The reason I took this pic from the treetop? Jeffrey is falling it to retrieve the pull rope, so we can use it to lower limbs, for we used up all his spare ropes to hang for the subsequent falling process. The brush had to go out first, then the sticks can come down. It would have been nice to have an additional bull line, so this stick could have been left until the pitchforking was done. Notice the stump that the tree is about to land on. No problemo. The stick didn't bounce off it.

Jeffrey has an unconventional felling procedure himself. He makes a healthy backcut mark first, then proceeds to put in the face. The face is lined up with this backcut, then the tree is fell. I'm still learning, cause it was a new one on me.

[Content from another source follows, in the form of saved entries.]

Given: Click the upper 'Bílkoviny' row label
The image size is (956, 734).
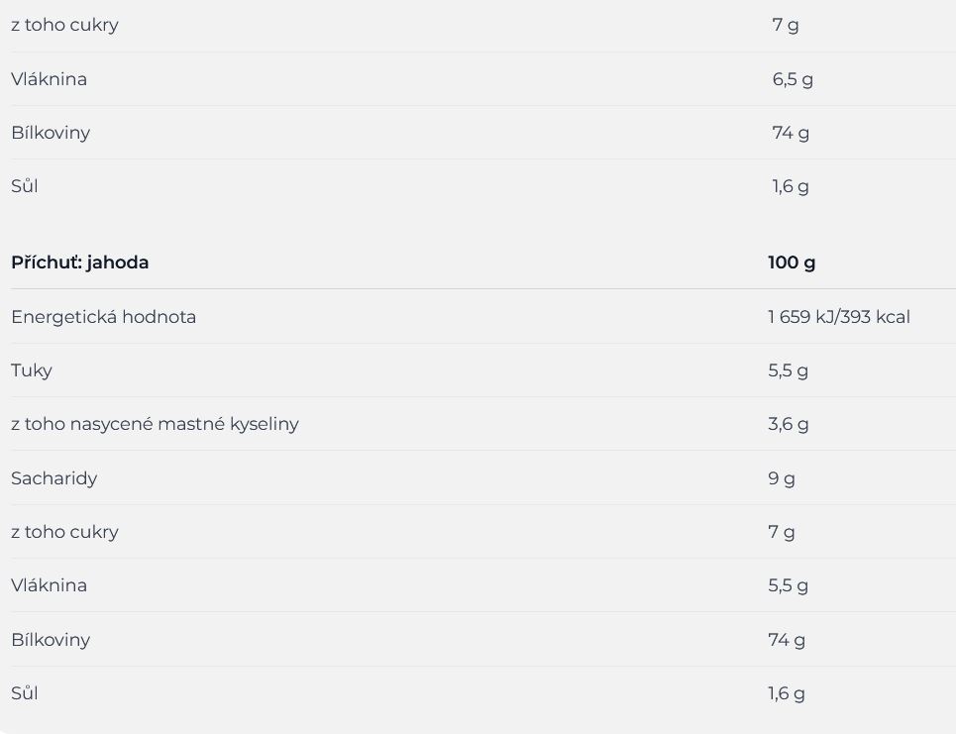Looking at the screenshot, I should [x=51, y=133].
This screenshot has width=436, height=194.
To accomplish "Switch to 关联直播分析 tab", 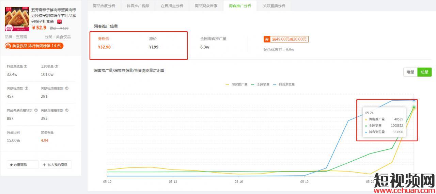I will [x=274, y=6].
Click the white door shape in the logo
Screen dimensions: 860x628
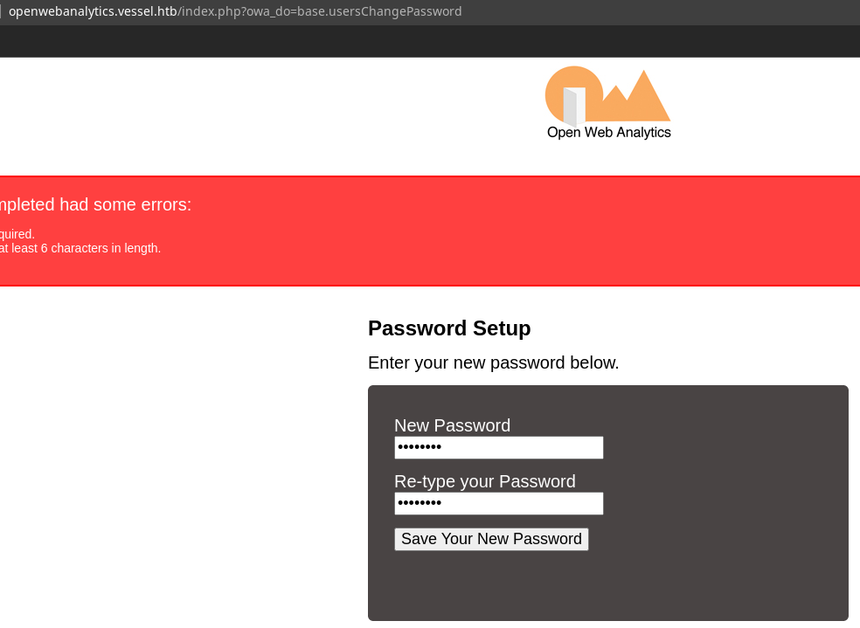[x=571, y=107]
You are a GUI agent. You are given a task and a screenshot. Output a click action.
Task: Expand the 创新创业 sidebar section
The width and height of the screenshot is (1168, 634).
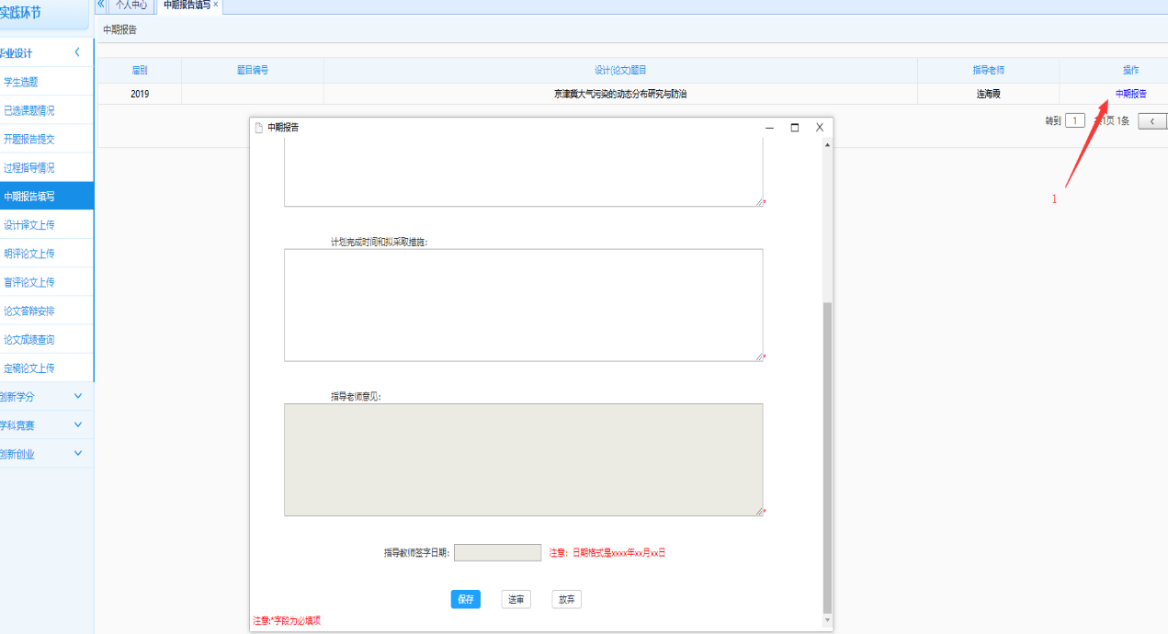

Seeing this out of sequence operation surprised me, as Jeffrey is an Arbormaster graduate. Been doin' it this way for years.

Notice that cute little 15' high concrete sound wall that separates the roadway corridor from the residential neighborhood. We wouldn't want any 25' long fir limbs out in that street, now, would we?

The pics of this 4-person job deserve to have their story told in detail. They seem to encapsulate the scope of the project: See it and weep. My calves are a bit crampy, but then the residuals from standing in the spurs all day are fairly minor. It was only yesterday, but seems like a hundred years ago.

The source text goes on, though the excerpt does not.